Glutamate transporters (EAAT) have been implicated in the drug addiction behavior. We determined whether EAAT type 3 (EAAT3) played a role in morphine addiction. Six- to eight-week-old EAAT3 knockout (EAAT3^-/-) mice and their wild-type littermates received 3 intraperitoneal injections of 10mg/kg morphine, each on an alternative day, to induce conditioned place preference (CPP). Two days after the place preference returned to baseline, mice received 2.5mg/kg morphine to induce reinstatement. Some mice received intraperitoneal injection of 4mg/kg riluzole, an EAAT activator, 30min before morphine or saline injection. Hippocampus, medial prefrontal cortex, nucleus accumbens and ventral tegmental area were harvested for Western analysis 24h after the last dose of morphine was injected. Morphine induced CPP in wild-type and EAAT3^-/- mice. Gender is not a statistically significant factor to influence this behavior. This conditioned behavior extinguished after morphine administration was stopped for 8-9days in wild-type mice, while this extinction occurred 6days after discontinuation of morphine injection in EAAT3^-/- mice. A small dose of morphine similarly reinstated the conditioned behavior in the wild-type and EAAT3^-/- mice. Riluzole abolished morphine-induced CPP during the initial place preference. Morphine increased EAAT3 expression in the plasma membrane of medial prefrontal cortex, nucleus accumbens and ventral tegmental area but did not affect EAAT3 expression in the hippocampus. These results suggest that EAAT3 delays the extinction of morphine-induced CPP. EAAT activation may prevent the formation of morphine-induced CPP.

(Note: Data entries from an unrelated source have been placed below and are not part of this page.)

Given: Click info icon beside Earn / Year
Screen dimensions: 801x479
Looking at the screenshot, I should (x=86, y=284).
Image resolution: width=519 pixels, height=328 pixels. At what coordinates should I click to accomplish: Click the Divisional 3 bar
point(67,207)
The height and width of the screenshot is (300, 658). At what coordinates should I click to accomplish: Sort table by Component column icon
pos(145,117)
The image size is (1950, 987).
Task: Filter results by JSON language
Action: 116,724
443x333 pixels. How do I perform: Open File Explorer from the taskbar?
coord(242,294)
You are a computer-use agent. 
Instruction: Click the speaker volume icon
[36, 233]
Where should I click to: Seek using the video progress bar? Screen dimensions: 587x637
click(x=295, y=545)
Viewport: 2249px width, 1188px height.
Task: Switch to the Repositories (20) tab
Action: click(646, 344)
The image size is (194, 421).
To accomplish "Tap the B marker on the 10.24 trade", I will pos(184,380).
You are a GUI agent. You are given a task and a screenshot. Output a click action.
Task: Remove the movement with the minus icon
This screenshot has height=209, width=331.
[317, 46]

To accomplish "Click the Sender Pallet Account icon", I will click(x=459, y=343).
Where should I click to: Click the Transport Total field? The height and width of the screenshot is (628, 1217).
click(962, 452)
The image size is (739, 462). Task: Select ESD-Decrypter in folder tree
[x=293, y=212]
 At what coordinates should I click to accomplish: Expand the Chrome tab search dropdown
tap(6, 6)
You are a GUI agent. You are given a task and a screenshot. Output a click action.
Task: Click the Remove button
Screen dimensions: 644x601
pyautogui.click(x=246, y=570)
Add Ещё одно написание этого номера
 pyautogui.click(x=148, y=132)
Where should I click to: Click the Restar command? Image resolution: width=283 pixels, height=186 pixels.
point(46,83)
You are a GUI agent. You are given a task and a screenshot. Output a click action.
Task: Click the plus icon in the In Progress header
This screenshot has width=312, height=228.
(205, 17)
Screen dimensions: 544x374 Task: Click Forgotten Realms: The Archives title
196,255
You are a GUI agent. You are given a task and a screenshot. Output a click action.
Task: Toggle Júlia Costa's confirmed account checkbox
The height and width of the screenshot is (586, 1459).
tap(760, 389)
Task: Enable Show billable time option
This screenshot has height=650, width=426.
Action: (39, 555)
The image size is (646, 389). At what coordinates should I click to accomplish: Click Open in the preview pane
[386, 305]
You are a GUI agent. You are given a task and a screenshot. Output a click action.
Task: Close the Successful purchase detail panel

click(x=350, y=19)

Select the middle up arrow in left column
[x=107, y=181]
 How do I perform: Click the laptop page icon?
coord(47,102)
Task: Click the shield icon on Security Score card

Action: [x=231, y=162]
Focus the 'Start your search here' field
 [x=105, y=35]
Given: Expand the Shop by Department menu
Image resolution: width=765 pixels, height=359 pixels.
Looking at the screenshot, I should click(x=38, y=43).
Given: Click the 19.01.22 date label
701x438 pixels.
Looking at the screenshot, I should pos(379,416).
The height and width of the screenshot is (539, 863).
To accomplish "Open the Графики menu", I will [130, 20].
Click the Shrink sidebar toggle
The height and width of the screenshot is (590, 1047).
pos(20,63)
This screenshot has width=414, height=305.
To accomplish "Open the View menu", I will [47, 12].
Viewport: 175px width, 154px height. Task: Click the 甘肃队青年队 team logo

Keywords: conditioned place preference; glutamate transporter; mice; morphine.

Fig. 1

Diagram of experiments.

Fig. 2

Morphine-induced CPP. Baseline place preference was tested on day −3 to −1. Mice received 10 mg/kg morphine or saline on day 0, 2 and 4. All mice received saline on day 1, 3 and 5 and did not receive any injections on the following days when they were tested for place preference extinction. A: wild-type mice. B: EAAT3^−/− mice. Results are mean ± S.E.M. (n = 8 − 13). * P < 0.05 compared with the corresponding data on day −1. ^ P < 0.05 compared with corresponding data of male mice receiving saline. # P < 0.05 compared with corresponding data of female mice receiving saline.

Fig. 3

Morphine-induced increase of EAAT3 expression. A: medial prefrontal cortex was collected from wild-type (WT) and EAAT3^−/− mice for Western analysis. B to E: Animals received 3 doses of 10 mg/kg morphine, each on alternative days. Brain tissues were harvested at 24 h after the last dose of morphine. Representative images of Western blots are presented in panel B and D. Quantitative results are in panel C and E (mean ± S.E.M., n = 8). * P < 0.05 compared with mice receiving saline.

Fig. 4

Reinstatement of morphine-induced CPP. Two days after the extinction of morphine-induced CPP, mice whose CPP data are shown in figure 2 received 2.5 mg/kg morphine or saline. Results are mean ± S.E.M. (n = 8 − 13). * P < 0.05 compared with mice receiving saline.

Fig. 5

Riluzole abolished morphine-induced CPP. Baseline place preference was tested on day −3 to −1. Mice received 10 mg/kg morphine or saline on day 0, 2 and 4. All mice received saline on day 1, 3 and 5. Some mice received riluzole 30 min before each injection of morphine or saline. Results are mean ± S.E.M. (n = 7 − 8). * P < 0.05 compared with the corresponding data on day −1.